(Records from a collection)
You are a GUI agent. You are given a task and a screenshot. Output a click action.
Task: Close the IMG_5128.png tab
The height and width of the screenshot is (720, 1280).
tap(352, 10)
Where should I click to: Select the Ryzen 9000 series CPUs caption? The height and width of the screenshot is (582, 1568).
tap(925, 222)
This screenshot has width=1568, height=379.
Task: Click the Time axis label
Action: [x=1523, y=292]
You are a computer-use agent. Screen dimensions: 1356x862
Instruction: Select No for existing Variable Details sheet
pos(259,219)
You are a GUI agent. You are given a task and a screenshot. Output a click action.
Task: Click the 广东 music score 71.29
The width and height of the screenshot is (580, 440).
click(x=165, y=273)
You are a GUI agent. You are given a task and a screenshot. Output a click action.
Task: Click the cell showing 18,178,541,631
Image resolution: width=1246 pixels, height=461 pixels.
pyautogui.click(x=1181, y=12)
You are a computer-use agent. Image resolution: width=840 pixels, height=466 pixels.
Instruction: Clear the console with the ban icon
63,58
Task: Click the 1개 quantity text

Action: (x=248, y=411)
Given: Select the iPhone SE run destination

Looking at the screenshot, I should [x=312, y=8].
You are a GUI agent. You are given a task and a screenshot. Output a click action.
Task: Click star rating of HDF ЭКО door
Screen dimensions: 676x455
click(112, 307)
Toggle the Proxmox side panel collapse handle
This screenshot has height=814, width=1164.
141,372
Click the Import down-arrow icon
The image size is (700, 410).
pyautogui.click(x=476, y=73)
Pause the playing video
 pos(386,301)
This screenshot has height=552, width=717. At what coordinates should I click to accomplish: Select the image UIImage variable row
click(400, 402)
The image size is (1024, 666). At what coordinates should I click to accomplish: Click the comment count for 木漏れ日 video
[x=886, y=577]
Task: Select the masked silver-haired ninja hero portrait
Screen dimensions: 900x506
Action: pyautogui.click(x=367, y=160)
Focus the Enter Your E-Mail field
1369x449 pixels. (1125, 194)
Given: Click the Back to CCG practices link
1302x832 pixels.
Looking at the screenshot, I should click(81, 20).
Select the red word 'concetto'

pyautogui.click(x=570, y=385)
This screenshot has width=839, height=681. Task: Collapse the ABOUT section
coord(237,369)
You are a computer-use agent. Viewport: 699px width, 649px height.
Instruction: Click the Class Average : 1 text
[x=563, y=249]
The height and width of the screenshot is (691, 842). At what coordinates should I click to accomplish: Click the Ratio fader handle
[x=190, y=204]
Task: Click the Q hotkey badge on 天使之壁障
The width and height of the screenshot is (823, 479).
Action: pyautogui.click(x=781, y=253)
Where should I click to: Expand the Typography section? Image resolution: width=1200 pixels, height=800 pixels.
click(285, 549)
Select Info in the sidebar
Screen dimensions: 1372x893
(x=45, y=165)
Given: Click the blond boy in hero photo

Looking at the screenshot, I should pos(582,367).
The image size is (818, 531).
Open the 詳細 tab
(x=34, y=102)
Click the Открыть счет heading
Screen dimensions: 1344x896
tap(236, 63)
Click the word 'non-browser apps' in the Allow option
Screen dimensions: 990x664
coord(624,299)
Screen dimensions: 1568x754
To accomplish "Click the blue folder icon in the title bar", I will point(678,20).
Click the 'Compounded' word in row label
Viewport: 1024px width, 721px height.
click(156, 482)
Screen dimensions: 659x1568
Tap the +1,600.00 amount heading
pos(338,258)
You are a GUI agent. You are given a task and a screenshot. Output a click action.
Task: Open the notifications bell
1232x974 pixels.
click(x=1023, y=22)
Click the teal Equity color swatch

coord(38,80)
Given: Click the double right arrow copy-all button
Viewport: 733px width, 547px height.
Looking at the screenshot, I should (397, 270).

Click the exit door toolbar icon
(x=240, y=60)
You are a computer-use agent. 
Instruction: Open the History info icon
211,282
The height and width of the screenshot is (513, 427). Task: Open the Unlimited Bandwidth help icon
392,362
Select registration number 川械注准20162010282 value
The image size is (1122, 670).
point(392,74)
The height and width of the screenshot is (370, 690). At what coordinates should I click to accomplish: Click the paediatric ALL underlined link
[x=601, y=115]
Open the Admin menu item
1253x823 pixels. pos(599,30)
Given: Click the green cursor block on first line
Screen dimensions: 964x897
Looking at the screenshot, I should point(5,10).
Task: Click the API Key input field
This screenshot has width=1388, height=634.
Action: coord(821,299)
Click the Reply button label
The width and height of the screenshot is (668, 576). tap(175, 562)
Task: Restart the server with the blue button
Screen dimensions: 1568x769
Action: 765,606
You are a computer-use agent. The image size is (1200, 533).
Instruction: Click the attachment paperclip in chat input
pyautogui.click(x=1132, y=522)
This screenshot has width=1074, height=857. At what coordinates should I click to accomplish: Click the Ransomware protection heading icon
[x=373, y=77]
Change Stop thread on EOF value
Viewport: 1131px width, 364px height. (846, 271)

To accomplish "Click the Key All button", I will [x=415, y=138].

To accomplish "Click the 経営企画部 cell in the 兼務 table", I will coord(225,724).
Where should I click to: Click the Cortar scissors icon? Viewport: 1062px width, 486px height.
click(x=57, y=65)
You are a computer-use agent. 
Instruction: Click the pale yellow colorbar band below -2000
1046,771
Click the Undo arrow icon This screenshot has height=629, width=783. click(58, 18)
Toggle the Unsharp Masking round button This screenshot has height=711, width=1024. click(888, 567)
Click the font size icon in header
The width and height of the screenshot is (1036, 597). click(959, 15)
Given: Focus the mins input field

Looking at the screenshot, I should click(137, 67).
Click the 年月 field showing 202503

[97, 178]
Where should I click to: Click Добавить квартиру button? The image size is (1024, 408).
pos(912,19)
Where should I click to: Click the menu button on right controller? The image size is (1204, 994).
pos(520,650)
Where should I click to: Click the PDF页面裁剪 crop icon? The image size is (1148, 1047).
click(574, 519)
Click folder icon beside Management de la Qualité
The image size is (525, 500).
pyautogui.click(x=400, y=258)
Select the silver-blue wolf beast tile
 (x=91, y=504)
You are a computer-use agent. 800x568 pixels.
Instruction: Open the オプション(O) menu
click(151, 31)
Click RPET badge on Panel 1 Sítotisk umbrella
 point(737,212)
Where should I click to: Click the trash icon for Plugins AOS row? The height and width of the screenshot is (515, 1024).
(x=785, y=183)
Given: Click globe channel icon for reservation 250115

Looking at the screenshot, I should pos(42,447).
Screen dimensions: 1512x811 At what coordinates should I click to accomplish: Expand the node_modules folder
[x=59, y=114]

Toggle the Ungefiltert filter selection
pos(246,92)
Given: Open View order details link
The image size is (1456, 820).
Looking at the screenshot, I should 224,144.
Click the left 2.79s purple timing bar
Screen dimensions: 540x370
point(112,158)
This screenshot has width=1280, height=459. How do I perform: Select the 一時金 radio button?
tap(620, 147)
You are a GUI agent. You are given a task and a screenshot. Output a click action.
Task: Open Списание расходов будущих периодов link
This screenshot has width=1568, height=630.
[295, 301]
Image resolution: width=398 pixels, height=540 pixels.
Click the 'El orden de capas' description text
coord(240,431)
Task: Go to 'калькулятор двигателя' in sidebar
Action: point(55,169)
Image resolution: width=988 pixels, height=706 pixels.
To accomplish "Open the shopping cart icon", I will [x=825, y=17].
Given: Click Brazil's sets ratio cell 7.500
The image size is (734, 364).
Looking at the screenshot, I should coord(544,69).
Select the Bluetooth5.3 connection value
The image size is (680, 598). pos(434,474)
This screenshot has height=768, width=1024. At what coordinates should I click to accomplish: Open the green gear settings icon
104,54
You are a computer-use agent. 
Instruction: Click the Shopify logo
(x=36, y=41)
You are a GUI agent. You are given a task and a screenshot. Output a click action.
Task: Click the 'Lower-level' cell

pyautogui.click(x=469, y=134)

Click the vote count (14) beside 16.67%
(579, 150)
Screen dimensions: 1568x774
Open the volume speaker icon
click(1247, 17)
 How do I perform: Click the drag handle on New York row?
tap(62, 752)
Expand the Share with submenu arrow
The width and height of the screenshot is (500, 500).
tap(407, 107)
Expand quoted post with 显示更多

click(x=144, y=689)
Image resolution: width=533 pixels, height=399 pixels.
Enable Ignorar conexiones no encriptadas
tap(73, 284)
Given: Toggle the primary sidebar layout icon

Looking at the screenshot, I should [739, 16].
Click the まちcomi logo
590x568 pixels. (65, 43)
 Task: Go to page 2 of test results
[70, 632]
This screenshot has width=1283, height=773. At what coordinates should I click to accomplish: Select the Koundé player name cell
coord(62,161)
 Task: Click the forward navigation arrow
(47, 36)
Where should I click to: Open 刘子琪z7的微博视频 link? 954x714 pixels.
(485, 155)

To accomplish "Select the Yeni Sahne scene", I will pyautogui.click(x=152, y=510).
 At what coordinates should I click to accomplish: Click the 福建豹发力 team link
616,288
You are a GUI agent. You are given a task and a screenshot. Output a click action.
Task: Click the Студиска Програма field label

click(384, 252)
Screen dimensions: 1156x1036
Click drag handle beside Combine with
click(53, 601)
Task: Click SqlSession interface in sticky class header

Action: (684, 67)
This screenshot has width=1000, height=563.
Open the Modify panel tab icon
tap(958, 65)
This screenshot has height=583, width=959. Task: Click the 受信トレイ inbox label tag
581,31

WHAT TO PRODUCE
Only the number should be given: how many lines of the data contain the word "computer"?

TASK ANSWER
8